From mid-2017 onwards, year-on-year growth rates in the total number of Australian job advertisements consistently exceeded 10%. That was until mid-2018 when the annual growth rate fell back markedly. 2019 was notable for its reduced employment advertising and this trend continued into the first quarter of 2020. April’s numbers set a record of the worst type but subsequent reports have produced a recovery, at least partially.
According to the latest ANZ figures, total advertisements increased by 42.0% in June on a seasonally-adjusted basis. The jump followed a 0.3% decline in May and a 53.7% plunge in April after revisions. On a 12-month basis, total job advertisements were 44.6% lower than in June of last year, a significant improvement from May’s comparable figure of -59.9%.
“Week-to-week movements were positive as well, showing consistent improvement throughout the month.

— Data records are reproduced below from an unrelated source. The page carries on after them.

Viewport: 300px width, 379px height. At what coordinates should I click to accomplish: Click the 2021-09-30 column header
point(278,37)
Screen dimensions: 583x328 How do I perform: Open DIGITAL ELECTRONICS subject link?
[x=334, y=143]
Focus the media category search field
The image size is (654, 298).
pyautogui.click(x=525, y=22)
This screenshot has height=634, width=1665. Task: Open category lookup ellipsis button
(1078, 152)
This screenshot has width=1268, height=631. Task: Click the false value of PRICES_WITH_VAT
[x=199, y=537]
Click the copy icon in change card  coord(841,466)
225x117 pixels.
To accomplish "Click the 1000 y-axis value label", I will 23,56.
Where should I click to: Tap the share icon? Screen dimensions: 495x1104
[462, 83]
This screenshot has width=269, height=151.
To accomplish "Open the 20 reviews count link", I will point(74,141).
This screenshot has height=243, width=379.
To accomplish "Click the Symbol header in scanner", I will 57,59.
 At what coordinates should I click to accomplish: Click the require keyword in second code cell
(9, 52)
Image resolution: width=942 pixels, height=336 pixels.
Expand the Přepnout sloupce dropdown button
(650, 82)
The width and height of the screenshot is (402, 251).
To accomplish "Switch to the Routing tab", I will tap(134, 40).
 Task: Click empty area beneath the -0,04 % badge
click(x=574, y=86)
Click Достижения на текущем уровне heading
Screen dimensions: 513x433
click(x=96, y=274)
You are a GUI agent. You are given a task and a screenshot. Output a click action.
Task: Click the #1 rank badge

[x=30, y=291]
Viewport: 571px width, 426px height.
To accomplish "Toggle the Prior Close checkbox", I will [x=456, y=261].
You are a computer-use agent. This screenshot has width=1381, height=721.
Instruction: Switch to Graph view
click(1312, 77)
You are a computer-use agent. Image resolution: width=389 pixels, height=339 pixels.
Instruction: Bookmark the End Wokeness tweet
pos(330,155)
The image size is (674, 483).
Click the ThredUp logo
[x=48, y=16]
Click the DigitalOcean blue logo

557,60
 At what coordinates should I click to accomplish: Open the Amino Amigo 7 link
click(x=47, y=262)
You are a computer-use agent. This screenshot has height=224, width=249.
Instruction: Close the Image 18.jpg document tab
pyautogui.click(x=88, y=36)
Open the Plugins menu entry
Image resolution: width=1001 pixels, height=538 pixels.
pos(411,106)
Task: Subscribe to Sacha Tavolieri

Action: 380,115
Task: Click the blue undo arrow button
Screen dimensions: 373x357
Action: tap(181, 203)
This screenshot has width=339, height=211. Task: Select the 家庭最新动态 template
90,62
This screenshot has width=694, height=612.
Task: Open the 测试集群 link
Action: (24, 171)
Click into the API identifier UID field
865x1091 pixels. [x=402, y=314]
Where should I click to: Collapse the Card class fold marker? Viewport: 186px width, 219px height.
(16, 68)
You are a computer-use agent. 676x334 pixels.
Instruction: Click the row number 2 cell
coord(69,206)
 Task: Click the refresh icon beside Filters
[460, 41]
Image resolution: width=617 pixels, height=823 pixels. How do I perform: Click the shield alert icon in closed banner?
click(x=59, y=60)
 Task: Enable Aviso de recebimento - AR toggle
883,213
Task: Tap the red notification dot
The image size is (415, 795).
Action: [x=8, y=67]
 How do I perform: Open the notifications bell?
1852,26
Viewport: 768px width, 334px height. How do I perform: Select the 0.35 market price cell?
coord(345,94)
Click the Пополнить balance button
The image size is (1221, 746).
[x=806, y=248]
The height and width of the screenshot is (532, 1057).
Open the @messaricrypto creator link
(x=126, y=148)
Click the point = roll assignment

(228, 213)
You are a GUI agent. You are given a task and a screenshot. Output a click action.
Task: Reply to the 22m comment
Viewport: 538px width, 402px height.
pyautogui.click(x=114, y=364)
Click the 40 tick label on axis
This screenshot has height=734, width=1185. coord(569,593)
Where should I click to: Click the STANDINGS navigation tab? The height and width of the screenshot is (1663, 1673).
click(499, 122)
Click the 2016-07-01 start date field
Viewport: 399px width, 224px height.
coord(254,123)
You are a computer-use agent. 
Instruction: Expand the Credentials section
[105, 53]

This is not overly surprising, given that COVID-19 restrictions continued to ease across most of Australia during June,” said ANZ senior economist Catherine Birch.
The ANZ report came out on the same day as the Melbourne Institute’s June Inflation Gauge report and long-term Commonwealth bond yields moved modestly higher, ignoring lower US Treasury yields in overnight trading. By the end of the day, the 3-year ACGB yield remained unchanged at 0.30% while 10-year and 20-year yields both finished 2bps higher at 0.94% and 1.58% respectively.
The inverse relationship between job advertisements and the unemployment rate has been quite strong (see below chart), although ANZ themselves called the relationship between the two series into question in early 2019. A rising number of job advertisements as a proportion of the labour force is suggestive of lower unemployment rates in the near future. A falling ratio suggests higher unemployment rates will follow.